Con esa visión, Pablo Vieira, viceministro de Ambiente y Desarrollo Sostenible, plantea que las oportunidades deberán darse ante el posible retorno “mediante actividades productivas sostenibles, la reconversión de actividades como la minería ilegal, los cultivos ilícitos, la tala ilegal, ofreciendo oportunidades reales y competitivas para los que están en estos territorios mediante su conservación y uso sostenible”.

Para recorrer el camino planteado por Vieira, la coordinadora de Visión Amazónica para WWF Colombia, Julia Gorricho, insiste: “los bosques, efectivamente, no van en contra del desarrollo, son parte de este, es decir, los bosques y la conservación y el manejo sostenible generan muchas oportunidades”.

Para ello, señala experiencias internacionales como la de Guatemala.

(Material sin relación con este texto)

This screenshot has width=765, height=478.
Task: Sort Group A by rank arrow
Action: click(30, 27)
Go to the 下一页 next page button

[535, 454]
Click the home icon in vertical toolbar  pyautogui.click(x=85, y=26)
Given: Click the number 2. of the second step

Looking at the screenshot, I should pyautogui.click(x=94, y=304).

Allí el aprovechamiento de santuarios de flora y fauna, declarados reservas forestales, ha sido una actividad económica muy importante para que las comunidades aseguren su acceso a la tierra y tener una actividad que les permita conservar pedazos de bosque, pero también aprovechar los recursos de manera sostenible.

Entonces, ¿qué estrategias implementar? Desde la Oficina de Naciones Unidas, su coordinador residente y humanitario en Colombia, Fabrizio Hochschild, reseña tres aspectos vitales como retos para el posconflicto y el medio ambiente.

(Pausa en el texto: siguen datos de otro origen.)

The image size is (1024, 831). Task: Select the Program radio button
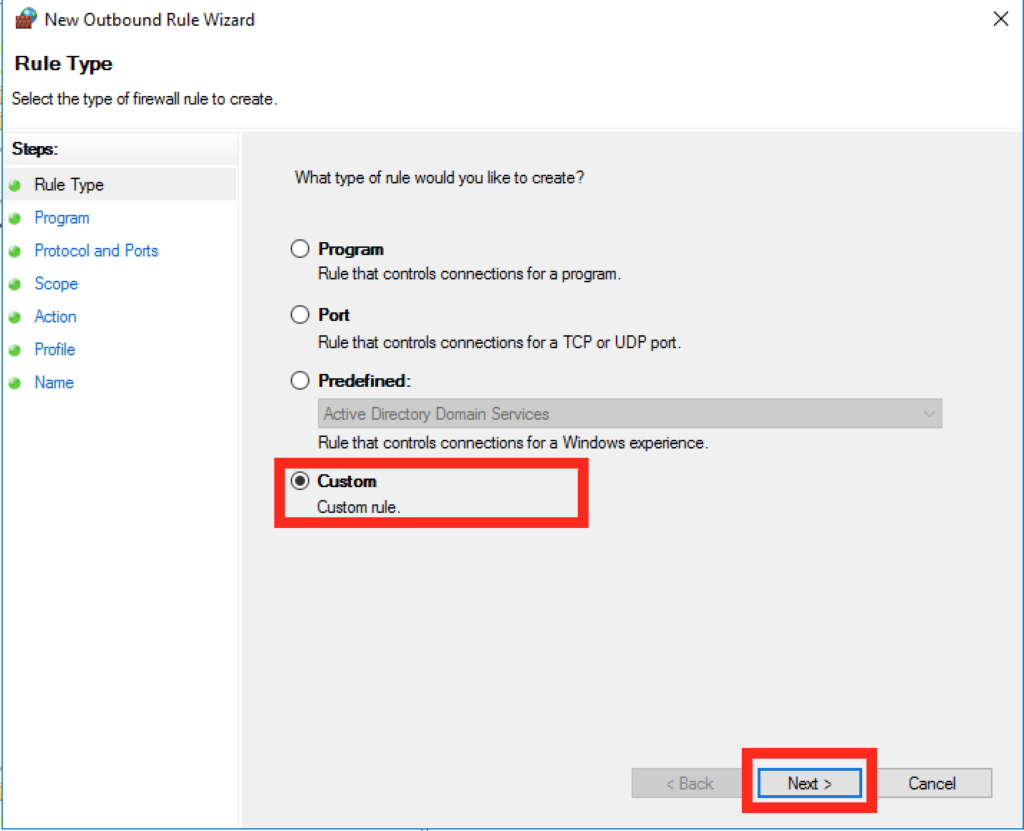[x=300, y=249]
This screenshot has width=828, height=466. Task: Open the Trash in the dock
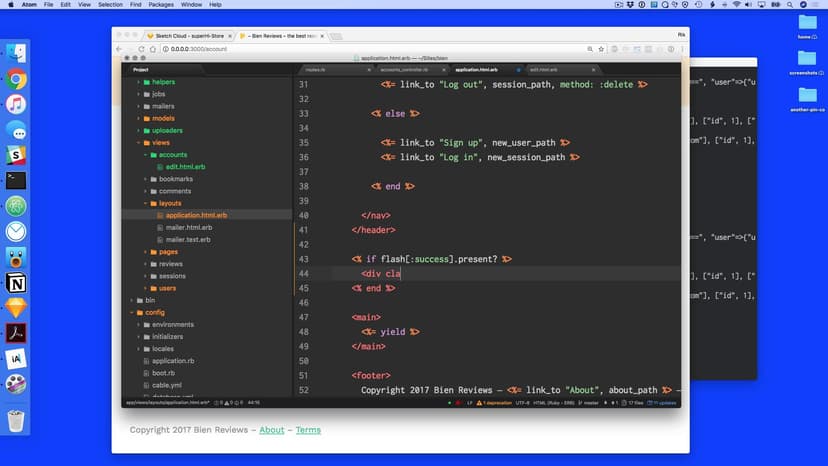[x=16, y=420]
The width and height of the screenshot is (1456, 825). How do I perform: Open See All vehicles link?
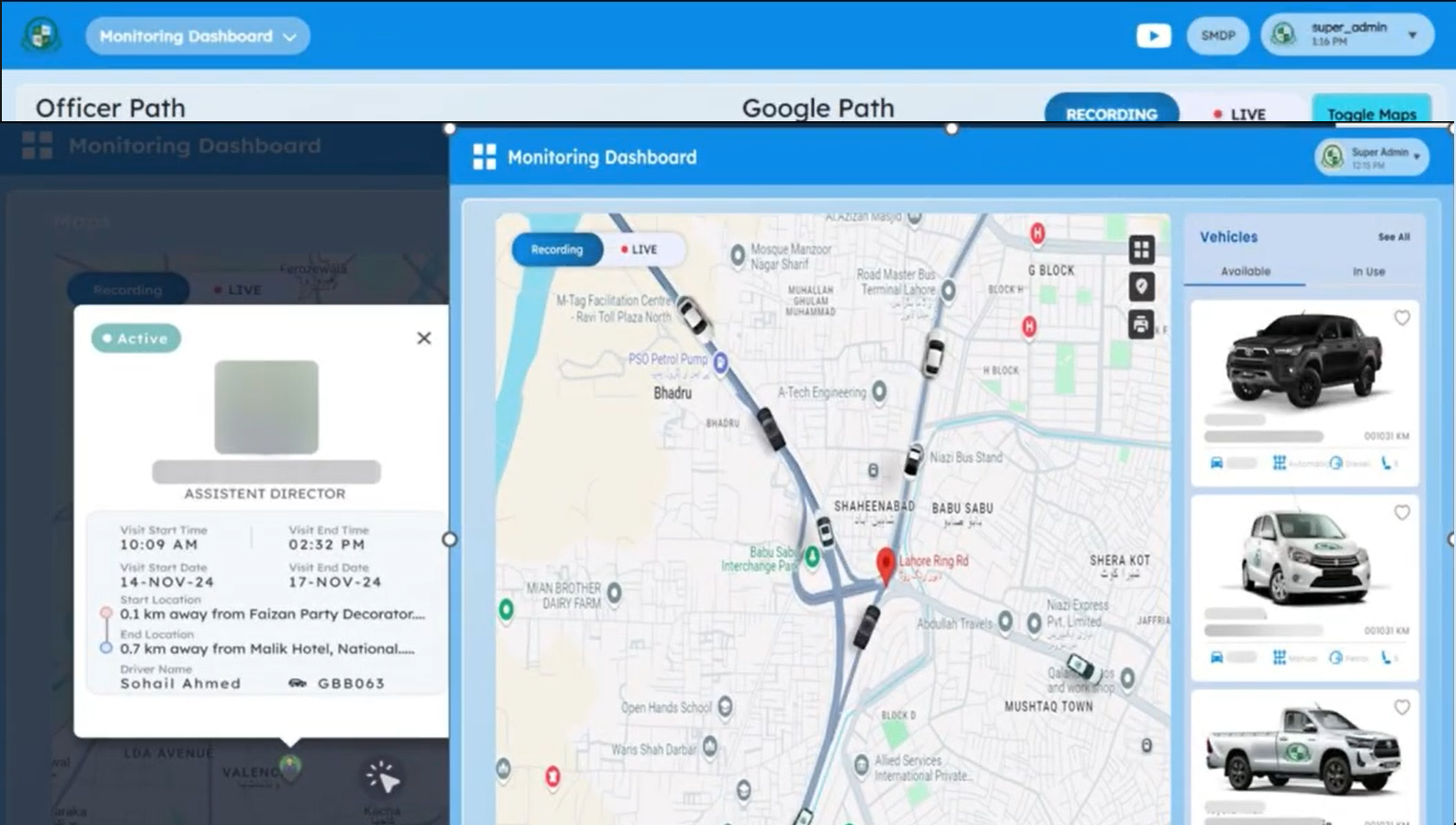[1394, 237]
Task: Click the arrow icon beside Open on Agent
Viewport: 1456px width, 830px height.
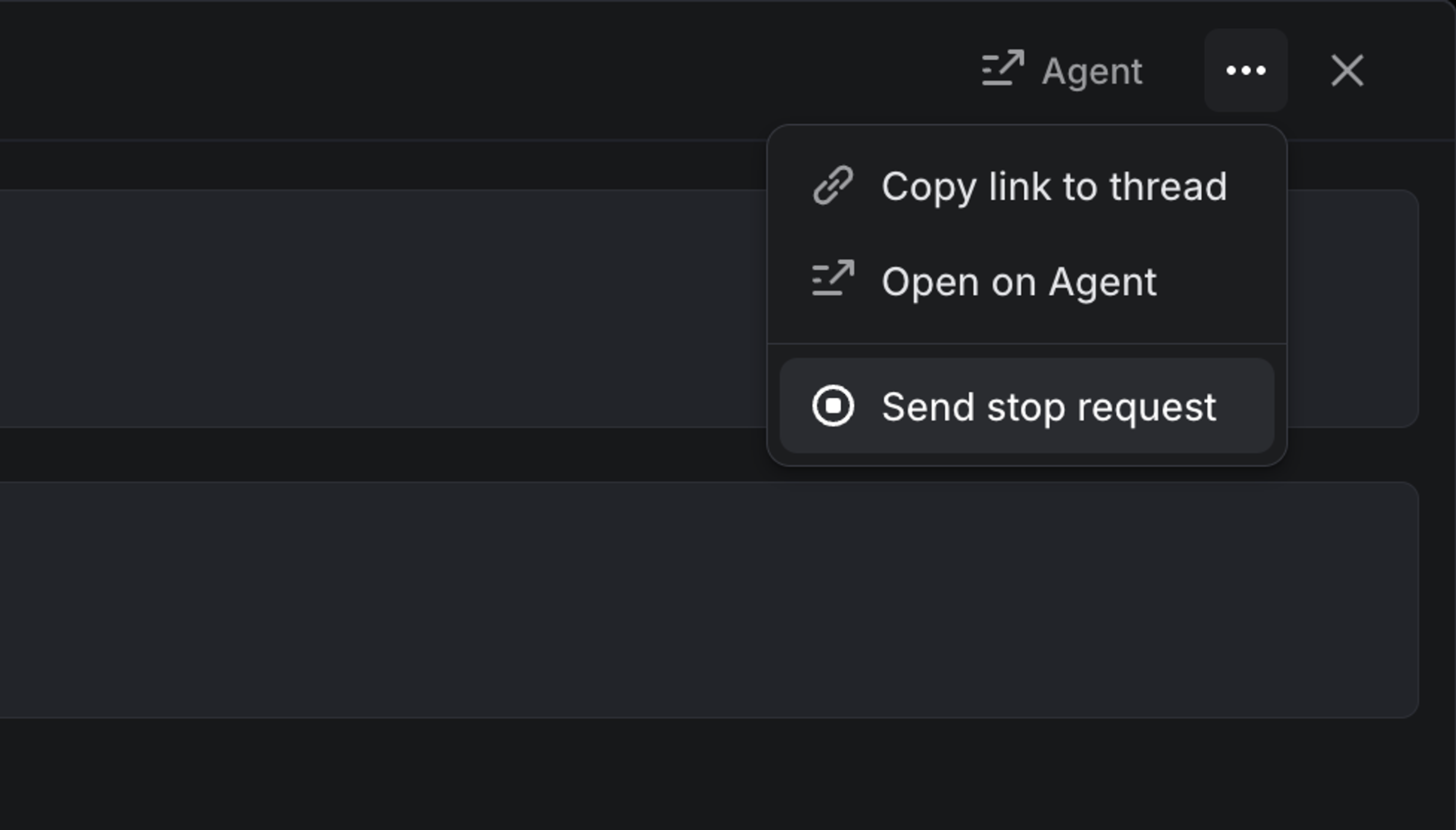Action: (833, 280)
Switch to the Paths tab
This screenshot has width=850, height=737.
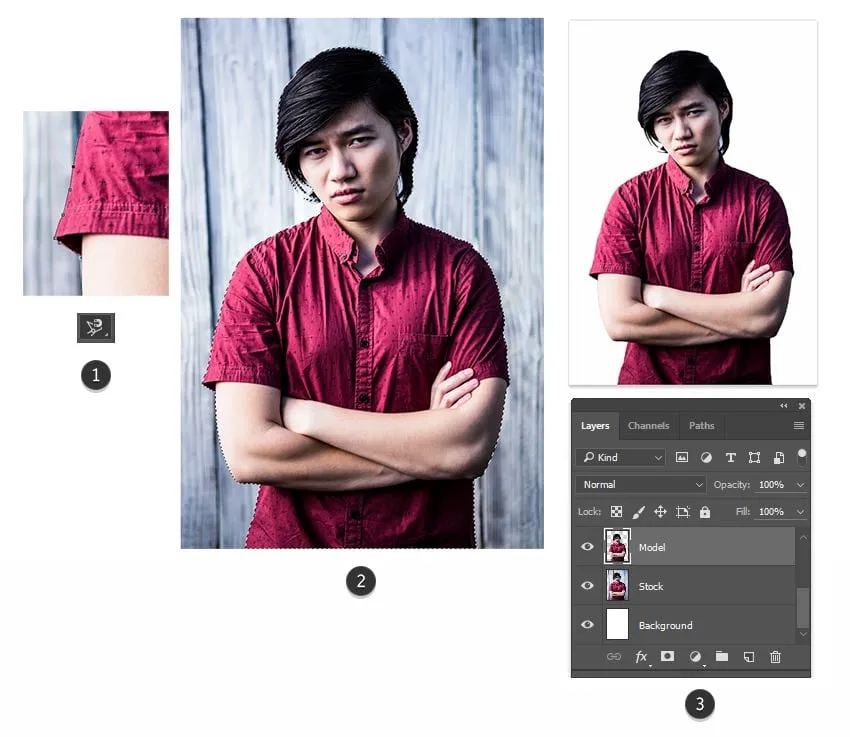(702, 426)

El primero, la implementación de la reforma rural, teniendo en cuenta la condición de Colombia como país megadiverso y definir opciones de desarrollo que resguarden esa riqueza ambiental.

El segundo, analizar con más detenimiento la relación entre la industria extractiva y los conflictos socioambientales locales. Esto incluye revisar las mejores prácticas para el desarrollo de una actividad extractiva responsable con el medio ambiente, así como las opciones para abordar la minería ilegal.

Y tercero, fortalecer financiera y técnicamente las entidades territoriales con competencias en temas ambientales. De esa forma estarán preparadas y sensibilizadas frente a los retos que tiene el país en un eventual posacuerdo (ver recuadro).

Como lo han advertido investigadores y expertos en conflicto armado, Colombia se enfrenta a uno de los más grandes retos en un escenario de paz: aprovechar sus recursos naturales sin olvidar la reparación a otra de las víctimas del conflicto: el medio ambiente.